▶ **Extract provided**

Jazzdor 2022

Aki Takase’s Japanic

Jazzdor 2022
November 5 – 10
Strasbourg, France

Review by Ken Waxman
Photos by Susan O’Connor

Strasbourg’s annual Jazzdor festival may have been around for 37 years, but it proves each time that it’s open to all sorts of creative music, stretching the definition as needed. This year was no exception.

One spectacular example was French guitarist Marc Ducret’s chamber opera Lady M. Presented on November 6, it filled the stage of Cité de la Musique et de la Dance’s auditorium with eight instrumentalists plus soprano Léa Trommenschlager and counter-tenor Rodrigo Ferreira to interpret the guitarist’s musical reimagining of Lady Macbeth’s role in Shakespeare’s Scottish play. With percussive drones, split-tone echoes from the horns and string flanges, instrumental coloring was as important to the narrative’s evolution as the impassioned lyrics. How could it be otherwise?

Besides Ducret playing several guitars, the ensemble included Sylvain Bardiau playing trumpet and flugelhorn; Samuel Blaser, trombone; Catherine Delaunay on clarinet and basset horn; Liudas Mockūnas, tenor saxophone and contrabass clarinet; Régis Huby playing violin; Bruno Chevillon bass and electric bass, and Sylvain Darrifourcq drums and percussion. Adding to the stagecraft, each participant sported some variation of a rough-hewn, rustic brown dress that an 11th century Scottish noblewoman might have worn. With Ducret’s 12-string creating a continuum when wedded to percussion paradiddles, heraldic trumpet motifs evolved in sync with bel canto hums from the singers.

▶ **Material**
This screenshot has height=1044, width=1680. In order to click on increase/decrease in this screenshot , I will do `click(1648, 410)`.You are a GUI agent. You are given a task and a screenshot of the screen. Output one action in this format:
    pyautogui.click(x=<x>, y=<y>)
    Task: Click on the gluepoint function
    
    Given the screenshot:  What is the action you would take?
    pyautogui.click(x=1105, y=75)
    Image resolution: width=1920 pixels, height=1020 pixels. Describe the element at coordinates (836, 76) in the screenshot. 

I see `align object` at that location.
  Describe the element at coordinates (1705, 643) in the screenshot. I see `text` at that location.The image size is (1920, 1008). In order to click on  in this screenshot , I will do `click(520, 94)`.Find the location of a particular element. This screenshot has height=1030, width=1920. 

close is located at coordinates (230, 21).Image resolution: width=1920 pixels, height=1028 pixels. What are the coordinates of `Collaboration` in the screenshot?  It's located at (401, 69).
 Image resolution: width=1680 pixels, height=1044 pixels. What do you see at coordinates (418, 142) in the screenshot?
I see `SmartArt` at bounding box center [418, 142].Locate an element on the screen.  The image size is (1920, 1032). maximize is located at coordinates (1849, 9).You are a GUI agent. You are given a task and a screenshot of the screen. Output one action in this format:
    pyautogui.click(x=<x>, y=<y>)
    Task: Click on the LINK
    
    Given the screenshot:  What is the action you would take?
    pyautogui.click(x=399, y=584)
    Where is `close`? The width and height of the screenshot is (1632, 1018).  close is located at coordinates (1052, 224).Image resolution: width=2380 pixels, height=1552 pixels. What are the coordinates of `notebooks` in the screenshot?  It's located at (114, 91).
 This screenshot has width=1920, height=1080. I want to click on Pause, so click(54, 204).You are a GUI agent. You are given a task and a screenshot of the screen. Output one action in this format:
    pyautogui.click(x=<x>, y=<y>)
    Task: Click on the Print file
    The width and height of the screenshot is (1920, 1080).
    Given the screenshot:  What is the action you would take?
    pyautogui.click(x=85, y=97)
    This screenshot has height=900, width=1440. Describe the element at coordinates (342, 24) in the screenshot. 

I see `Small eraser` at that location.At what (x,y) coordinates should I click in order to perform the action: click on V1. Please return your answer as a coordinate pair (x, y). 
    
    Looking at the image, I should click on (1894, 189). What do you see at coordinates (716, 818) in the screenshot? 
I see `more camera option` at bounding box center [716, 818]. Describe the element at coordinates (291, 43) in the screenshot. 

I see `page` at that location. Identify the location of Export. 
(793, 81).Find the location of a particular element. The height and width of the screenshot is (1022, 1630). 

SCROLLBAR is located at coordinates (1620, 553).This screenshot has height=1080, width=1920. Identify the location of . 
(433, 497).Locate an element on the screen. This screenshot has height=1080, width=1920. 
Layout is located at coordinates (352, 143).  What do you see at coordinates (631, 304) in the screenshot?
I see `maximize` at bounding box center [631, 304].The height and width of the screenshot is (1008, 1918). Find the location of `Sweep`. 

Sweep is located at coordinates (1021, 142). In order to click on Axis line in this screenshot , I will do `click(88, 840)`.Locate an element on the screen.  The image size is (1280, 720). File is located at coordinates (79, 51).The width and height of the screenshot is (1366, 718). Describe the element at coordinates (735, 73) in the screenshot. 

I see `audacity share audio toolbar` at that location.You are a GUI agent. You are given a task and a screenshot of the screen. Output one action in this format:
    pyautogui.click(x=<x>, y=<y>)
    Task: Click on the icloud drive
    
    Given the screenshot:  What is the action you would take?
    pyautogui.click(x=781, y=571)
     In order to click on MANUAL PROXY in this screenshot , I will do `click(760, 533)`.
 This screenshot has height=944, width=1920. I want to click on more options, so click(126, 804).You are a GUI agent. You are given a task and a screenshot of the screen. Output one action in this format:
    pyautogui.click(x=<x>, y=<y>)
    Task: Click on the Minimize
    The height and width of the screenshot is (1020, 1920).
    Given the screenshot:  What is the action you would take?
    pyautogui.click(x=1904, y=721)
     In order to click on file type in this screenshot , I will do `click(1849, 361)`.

▶ **Problems and tasks**
1) Please quote the Jazzdor review word for word, from "One spectacular example" to "it be otherwise?".
2) Extend the Jazzdor review beyond its final sentence.

▶ **Task-by-task outputs**
1)
One spectacular example was French guitarist Marc Ducret’s chamber opera Lady M. Presented on November 6, it filled the stage of Cité de la Musique et de la Dance’s auditorium with eight instrumentalists plus soprano Léa Trommenschlager and counter-tenor Rodrigo Ferreira to interpret the guitarist’s musical reimagining of Lady Macbeth’s role in Shakespeare’s Scottish play. With percussive drones, split-tone echoes from the horns and string flanges, instrumental coloring was as important to the narrative’s evolution as the impassioned lyrics. How could it be otherwise?

2)
Lady M

Meanwhile, other horn parts moved across one another with clarinet slides and trombone smears particularly prominent. Furthermore as Huby’s shakes and strokes defined a separate motif underlined by electric bass thumb pops always cognizant of linear development, Ducret’s turns on 12-string guitar and mandolin were illuminating, but by the climax he joined the voices to reconnect the sequence of improvisations to the suite’s beginning.

Blaser and Chevillon joined cellist Vincent Courtois two days later at the Fossé de Treize arts space to play music more minimalist in scope. Chamber-jazz, tension-release evolved by contrasting the Swiss trombonist’s plunger farts and hand-muted slides with the string players’ ability to rappel from shrill spiccato slices to formalized music harmonies.

Operating in three harmonic layers, the bassist emphasized sul tasto low tones, the cellist angled col legno smacks and the trombonist added brassy motifs. At points, the three reached a particular level of congruence with a variation on primitive Blues. Courtois’ pizzicato replicated bottleneck strokes; Chevillon’s focused walking evoked memories of Trad Jazz, and Blaser’s grainy tailgate obbligato echoed what was once heard behind Classic Blues singers. Still, with their encore of Duke Ellington’s “Azure” the trio members proved they were capable of elegance as well as energy.

Philipp Gropper   Claudia Solal

French pianist Matthieu Mazué’s group also captured that duality. Comprising bassist Xavier Rüegg and drummer Michael Cina from Switzerland, the working trio’s blend of woody power plucks, keyboard chording, and unpressured rolls and taps was toughened by the FreeBop flutters, altissimo shrills and bitten-off asides of American alto saxophonist Michaël Attias, who joined this set the next night at the Fossé de Treize. Although the pianist’s swirling techniques and classicist expositions frequently dominated, the saxophonist’s introduction of Bluesy asides and tremolo tongue stops fragmented the flow into stop-start theme variations. As well as setting up many timbral elaborations among the four players, Mazué and Attias often combined to transform broken chord seriousness into more jovial interludes.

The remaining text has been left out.